Double digit growth forecast by buoyant Reed Elsevier
Reed Elsevier shares shot up nearly 8 per cent yesterday after the publisher said that it would return to double digit earnings growth from this year.
The group said its restructuring programme,launched in 2000, had run its course and that the weakness seen in some of its markets had disappeared. As a sign of its confidence, the company pushed up its 2004 dividend by 8 per cent, saying it was moving from a "modest" pay-out policy to a "progressive" one.
Sir Crispin Davis, the chief executive who was reporting results for 2004, said: "In recent years we have made enormous strides in executing against our strategy for growth.
"Our markets have not been easy over that period but are now clearly on the turn."
Reed has four divisions: science and medical publishing, businesses-to-business, education and legal. The company said the softness seen in the education market in the US over the past couple of years would rebound "very strongly" in 2005.
In its business-to-business division, 2004 had seen the first growth in underlying revenues, which edged up 2 per cent, for nearly four years. Within that, the UK grew 5 per cent. Launches in the year included 10 new titles and five new exhibitions in China alone. Demand was rising for advertising in its magazines and the spin-off exhibitions.

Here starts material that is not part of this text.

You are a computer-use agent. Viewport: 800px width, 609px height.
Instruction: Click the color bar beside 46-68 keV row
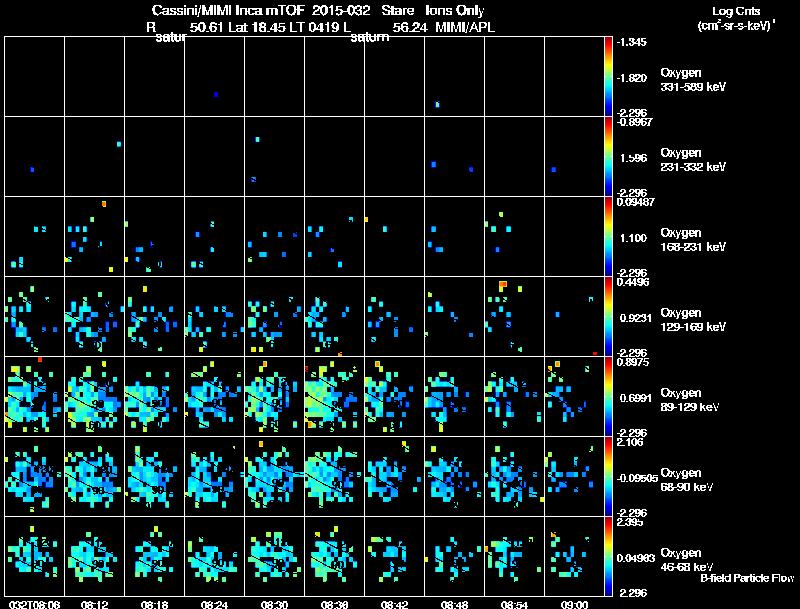(608, 556)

Reed Elsevier also detected an improvement in academic science library budgets, which are expected to grow in 2005. It also suggested that a rival new business model in science publishing, where the author pays for publication, had not proved to be the threat that some in the City had perceived.
"After seven years, all the author-pays journals have less than 1 per cent market share. In 2004, the share actually slipped, slightly, because of fewer launches and concerns about the validity of the model."
Underlying turnover growth for the group was 3 per cent, compared with a flat performance in 2003.